◆ **Task instructions**:
Swap "particular" for "specific" in the lines from the line with "Find the location" to the line with "source-date: 2024-02-15 is". Give back only those lines, with everything else unchanged.

[Pixel coordinate grounding data]
↓↓↓

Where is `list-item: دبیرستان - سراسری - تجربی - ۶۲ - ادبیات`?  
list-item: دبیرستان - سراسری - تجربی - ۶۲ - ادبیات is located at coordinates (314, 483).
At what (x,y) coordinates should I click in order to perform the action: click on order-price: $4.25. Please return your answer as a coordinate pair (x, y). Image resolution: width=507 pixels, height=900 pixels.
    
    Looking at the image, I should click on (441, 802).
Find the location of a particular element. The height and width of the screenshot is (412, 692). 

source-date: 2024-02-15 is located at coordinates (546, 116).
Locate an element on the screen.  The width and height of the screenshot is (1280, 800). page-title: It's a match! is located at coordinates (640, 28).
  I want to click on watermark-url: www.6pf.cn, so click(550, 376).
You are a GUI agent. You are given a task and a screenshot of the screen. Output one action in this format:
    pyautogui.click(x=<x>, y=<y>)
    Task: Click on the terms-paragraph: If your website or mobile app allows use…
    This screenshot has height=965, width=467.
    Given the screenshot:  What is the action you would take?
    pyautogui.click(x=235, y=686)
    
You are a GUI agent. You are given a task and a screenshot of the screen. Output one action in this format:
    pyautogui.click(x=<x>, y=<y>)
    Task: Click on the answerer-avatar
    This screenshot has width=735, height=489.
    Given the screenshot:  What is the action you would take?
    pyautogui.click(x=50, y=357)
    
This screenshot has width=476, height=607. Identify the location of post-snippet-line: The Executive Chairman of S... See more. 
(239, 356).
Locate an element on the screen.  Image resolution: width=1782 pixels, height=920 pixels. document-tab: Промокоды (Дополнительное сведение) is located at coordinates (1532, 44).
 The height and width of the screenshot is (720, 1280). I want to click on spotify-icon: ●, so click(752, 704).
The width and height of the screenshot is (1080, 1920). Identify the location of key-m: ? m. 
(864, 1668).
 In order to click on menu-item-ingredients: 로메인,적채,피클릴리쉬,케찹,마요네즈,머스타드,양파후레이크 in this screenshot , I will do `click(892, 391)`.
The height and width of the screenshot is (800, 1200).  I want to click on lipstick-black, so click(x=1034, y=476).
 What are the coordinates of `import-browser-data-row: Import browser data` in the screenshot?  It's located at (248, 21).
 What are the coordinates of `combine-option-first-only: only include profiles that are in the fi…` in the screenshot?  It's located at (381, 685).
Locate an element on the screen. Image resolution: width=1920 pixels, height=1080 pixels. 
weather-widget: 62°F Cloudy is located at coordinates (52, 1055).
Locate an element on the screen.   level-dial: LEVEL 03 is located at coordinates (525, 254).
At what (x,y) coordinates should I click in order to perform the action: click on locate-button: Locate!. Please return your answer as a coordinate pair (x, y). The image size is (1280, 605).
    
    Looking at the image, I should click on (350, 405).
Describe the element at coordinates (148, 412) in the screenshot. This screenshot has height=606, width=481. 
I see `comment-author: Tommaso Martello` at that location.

↑↑↑

◆ **Solution to this exercise**:
Find the location of a specific element. The height and width of the screenshot is (412, 692). 

source-date: 2024-02-15 is located at coordinates (546, 116).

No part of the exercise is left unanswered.